É assim, entre altos e baixos, que António leva seus dias no Lar da Feliz Idade. Toda vez que ele tem um lampejo de conforto, logo lhe invade a sensação da passagem do tempo, da contagem regressiva que é a vida. O retrato do jogador Teofillo Cubillas, no quarto de Leopoldina, por exemplo, “era a prova gritante de que um dia todos eles haviam sido jovens, magros, ágeis e sobretudo esperançados num futuro melhor e, eventualmente, tinham estragado tudo”. A desenvoltura de Esteves para encarar com otimismo seus quase 100 anos, “nada atento aos perigos de ter tanta idade”, também era um lembrete da ilusão da eternidade.  

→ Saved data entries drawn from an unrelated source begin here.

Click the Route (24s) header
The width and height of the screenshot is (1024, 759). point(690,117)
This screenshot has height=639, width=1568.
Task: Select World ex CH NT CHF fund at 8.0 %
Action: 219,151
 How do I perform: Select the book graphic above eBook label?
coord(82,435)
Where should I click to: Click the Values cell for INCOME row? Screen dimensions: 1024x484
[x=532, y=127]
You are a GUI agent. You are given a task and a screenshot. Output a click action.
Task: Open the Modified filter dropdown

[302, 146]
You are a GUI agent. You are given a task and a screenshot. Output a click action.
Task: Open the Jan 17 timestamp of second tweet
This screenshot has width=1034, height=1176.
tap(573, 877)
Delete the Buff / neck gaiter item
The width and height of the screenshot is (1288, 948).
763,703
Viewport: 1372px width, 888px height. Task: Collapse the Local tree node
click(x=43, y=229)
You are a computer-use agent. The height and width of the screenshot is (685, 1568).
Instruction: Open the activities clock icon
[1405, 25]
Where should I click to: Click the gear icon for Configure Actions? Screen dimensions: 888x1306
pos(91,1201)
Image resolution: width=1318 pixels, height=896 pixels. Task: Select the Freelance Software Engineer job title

A situação de António se resume bem em uma conclusão a que ele próprio chega quando Américo o confronta sobre as traquinagens contra a santa. Para ele, não havia nenhuma heresia em seu ato, porque aquela era apenas uma estátua. Sua justificativa é:

vivemos num mundo que despreza as provas e prefere gerir-se pela especulação.

Ao que parece, desde a perda de Laura, António não consegue mais, exceto por raros momentos, se encontrar no mundo da especulação. A convivência com a esposa era o que lhe garantia essa alienação vital à sobrevivência. No Lar da Feliz Idade, António afunda no mundo das provas e, sendo a realidade tão dura, não há espaço para risadas ou beleza, apenas para uma amarga espera.